What you have to do:
Each record, word for word and stripped of pictures, is what the answer should contain.

[Stored data entries]
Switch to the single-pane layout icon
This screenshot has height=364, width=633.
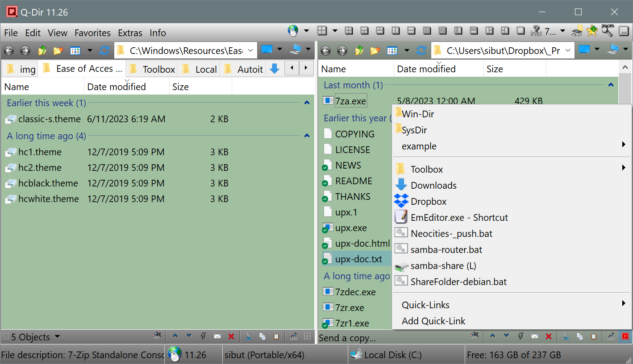tap(521, 31)
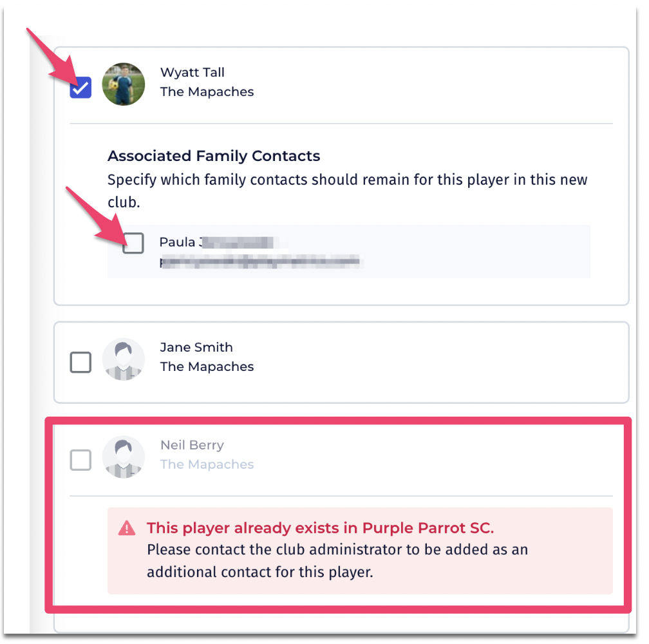Viewport: 649px width, 644px height.
Task: Click the 'already exists in Purple Parrot SC' heading
Action: pyautogui.click(x=320, y=528)
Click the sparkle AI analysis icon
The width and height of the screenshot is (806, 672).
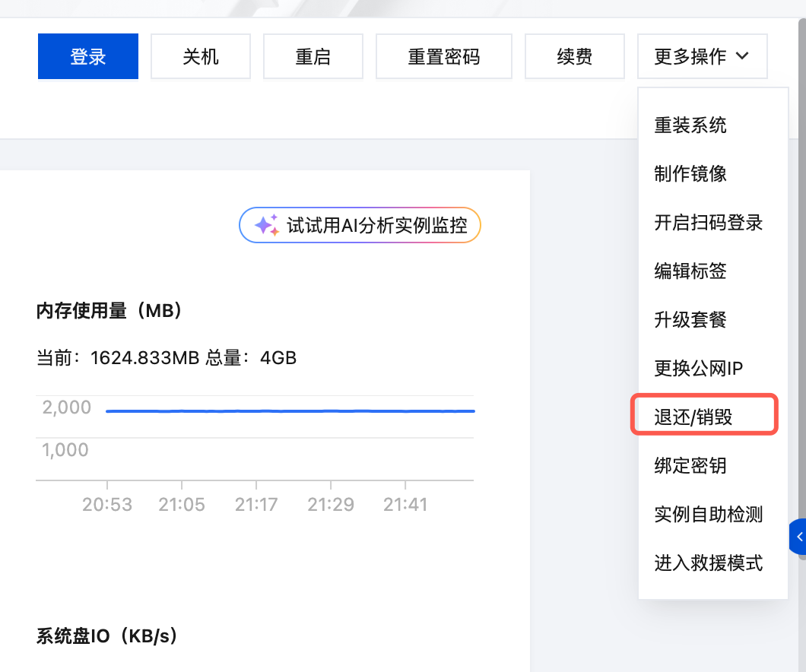point(266,226)
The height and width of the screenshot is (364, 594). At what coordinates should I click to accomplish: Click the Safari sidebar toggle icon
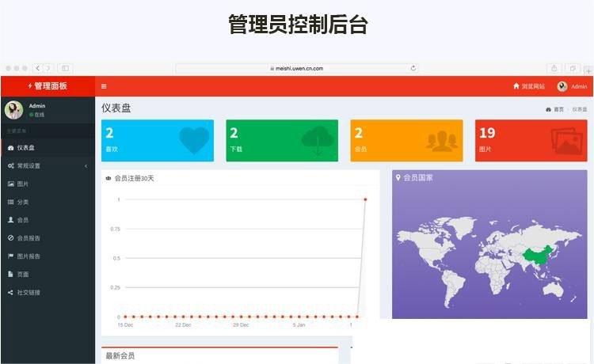65,69
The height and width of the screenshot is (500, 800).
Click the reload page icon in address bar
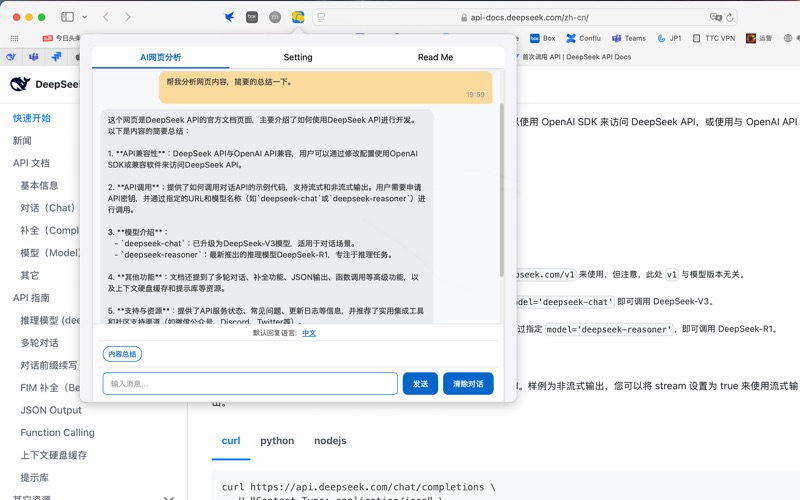point(731,17)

Exercise response:
Switch to the single-pane layout icon
This screenshot has height=364, width=633.
tap(521, 31)
Viewport: 649px width, 644px height.
Task: Click the 'already exists in Purple Parrot SC' heading
Action: pyautogui.click(x=320, y=528)
Click the sparkle AI analysis icon
The width and height of the screenshot is (806, 672).
point(266,226)
The height and width of the screenshot is (364, 594). At what coordinates should I click to accomplish: Click the Safari sidebar toggle icon
65,69
The height and width of the screenshot is (500, 800).
Click the reload page icon in address bar
point(731,17)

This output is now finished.